Main Findings, Significance, and Scientific Value

In summary, through multi-level imaging, genetic and pharmacological intervention, and behavioral analysis, the authors systematically and, for the first time, demonstrated that the rapid increase of astrocytic Ca2+ during in vivo motor learning is essential for the maintenance of synaptic function—by suppressing repetitive high-frequency dendritic Ca2+ activation, they prevent reductions in dendritic spine size and number, thus protecting synaptic homeostasis. This intercellular interaction depends on neuronal norepinephrine input, the GPCR–IP3R2 signaling pathway, and downstream ATP/adenosine signaling.

The scientific value of this research includes:

  1. First revealing, in the living environment, that astrocytic Ca2+ directly regulates the homeostasis of learning-related synapses, re-writing the previous neuron-centric understanding of synaptic plasticity and providing a new perspective on intercellular modulation.
  2. Establishing a causal chain linking motor learning, astrocytic Ca2+ signaling, norepinephrine signaling, repetitive dendritic activation, and synaptic weakening.
  3. Innovatively proposing ATP/adenosine signaling as a synaptic homeostasis protection factor, offering new molecular targets for intervention in brain diseases and cognitive disorders.
  4. Validating the high repeatability and reliability of technologies such as in vivo imaging, genetic engineering, and chemogenetics (DREADD) under living conditions, driving advancements in neuroscience experimental methods.

Research Highlights and Application Prospects

  • Innovative Experimental Design: In vivo two-photon multicolor imaging, genetically encoded Ca2+/adenosine sensors, and high spatial-temporal resolution dynamic detection in living animals.
  • Multiple Intervention Approaches: Manipulation at the neuronal, astrocytic, and signaling pathway levels, ensuring thorough mechanistic analysis.
  • Integration of Behavioral and Cellular Analysis: Precisely links cellular-level signal changes to animal motor performance, pushing neuroscience towards an integrated “molecule-to-behavior” paradigm.
  • Clinical Translational Value: Opens new avenues for interventions targeting synaptic plasticity mechanisms in diseases such as cognitive disorders, motor disorders, and psychiatric conditions including Alzheimer’s and Parkinson’s disease.
  • Academic Impact: Research team and institutions with top international backgrounds, published in Nature Neuroscience and rigorously peer-reviewed, representing significant academic influence.

Conclusion and Outlook

This study systematically establishes a complete multicellular interactive chain: “motor learning—neuronal activity—astrocytic Ca2+ response—ATP/adenosine signaling—dendritic synaptic homeostasis,” laying the cellular and molecular foundation for understanding the glia-neuron cooperative mechanisms in brain learning and memory.
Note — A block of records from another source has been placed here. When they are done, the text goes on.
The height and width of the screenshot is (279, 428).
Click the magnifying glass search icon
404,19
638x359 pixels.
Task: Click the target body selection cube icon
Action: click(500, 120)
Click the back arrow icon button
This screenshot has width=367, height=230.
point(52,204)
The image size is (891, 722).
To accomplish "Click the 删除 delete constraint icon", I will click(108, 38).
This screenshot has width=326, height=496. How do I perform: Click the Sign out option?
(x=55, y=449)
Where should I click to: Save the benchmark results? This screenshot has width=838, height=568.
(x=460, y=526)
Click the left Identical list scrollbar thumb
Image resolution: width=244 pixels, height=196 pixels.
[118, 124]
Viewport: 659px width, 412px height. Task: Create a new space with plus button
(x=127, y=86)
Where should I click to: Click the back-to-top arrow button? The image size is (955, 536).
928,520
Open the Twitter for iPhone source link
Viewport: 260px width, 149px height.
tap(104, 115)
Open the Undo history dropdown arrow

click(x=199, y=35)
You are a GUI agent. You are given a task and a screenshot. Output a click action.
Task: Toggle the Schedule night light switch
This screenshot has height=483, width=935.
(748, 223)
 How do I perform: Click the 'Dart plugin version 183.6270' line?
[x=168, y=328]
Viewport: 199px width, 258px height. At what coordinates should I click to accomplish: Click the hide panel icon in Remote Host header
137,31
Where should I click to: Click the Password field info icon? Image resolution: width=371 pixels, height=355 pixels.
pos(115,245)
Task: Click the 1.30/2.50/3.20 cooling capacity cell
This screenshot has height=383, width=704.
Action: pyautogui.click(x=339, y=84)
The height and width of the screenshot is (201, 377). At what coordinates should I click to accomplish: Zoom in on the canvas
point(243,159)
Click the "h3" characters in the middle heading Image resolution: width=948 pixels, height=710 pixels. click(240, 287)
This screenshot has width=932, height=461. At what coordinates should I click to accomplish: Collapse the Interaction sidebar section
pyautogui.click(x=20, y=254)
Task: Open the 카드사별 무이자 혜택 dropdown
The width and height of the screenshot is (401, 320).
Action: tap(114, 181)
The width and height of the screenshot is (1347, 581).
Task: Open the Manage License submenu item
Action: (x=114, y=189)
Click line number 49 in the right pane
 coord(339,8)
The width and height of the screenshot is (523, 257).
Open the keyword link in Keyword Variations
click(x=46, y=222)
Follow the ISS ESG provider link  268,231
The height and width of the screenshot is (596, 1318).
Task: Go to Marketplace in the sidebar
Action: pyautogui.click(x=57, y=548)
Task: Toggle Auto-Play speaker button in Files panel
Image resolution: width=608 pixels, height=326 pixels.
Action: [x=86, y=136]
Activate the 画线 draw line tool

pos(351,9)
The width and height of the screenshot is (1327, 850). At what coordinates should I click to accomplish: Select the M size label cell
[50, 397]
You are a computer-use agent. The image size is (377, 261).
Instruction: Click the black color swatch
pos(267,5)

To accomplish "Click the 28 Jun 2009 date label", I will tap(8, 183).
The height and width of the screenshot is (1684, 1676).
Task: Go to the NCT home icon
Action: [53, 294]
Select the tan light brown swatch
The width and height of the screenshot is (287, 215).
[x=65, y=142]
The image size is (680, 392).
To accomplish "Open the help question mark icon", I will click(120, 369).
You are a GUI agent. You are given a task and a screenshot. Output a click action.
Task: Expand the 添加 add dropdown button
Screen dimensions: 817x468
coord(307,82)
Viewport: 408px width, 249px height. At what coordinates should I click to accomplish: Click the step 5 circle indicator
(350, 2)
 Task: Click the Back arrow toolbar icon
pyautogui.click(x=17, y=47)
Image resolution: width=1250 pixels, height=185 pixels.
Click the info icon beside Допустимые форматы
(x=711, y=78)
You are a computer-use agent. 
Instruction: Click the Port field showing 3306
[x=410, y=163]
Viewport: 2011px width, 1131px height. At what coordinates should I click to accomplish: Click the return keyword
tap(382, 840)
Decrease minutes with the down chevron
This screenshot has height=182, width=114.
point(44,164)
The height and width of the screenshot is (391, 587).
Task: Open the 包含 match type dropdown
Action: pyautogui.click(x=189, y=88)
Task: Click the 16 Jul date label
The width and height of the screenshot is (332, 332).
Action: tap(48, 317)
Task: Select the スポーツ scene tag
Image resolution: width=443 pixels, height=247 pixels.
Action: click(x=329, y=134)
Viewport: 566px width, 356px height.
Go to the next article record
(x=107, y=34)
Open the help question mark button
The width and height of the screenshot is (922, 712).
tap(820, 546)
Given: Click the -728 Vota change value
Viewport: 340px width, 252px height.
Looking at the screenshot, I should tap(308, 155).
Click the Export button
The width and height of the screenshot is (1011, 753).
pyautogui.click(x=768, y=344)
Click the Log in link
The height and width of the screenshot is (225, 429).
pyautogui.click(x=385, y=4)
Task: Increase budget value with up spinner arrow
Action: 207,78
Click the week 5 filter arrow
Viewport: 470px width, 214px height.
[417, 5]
Its results not only deepen our biological understanding of neural circuit plasticity regulation but also provide solid scientific support for future mechanistic studies and the development of novel therapeutic strategies for related diseases.

In today’s neuroscience, where research into complex cellular interactions is deepening, this paper undoubtedly sets a new milestone for the field and opens a new chapter in exploring the role of astrocytes in cognitive function regulation.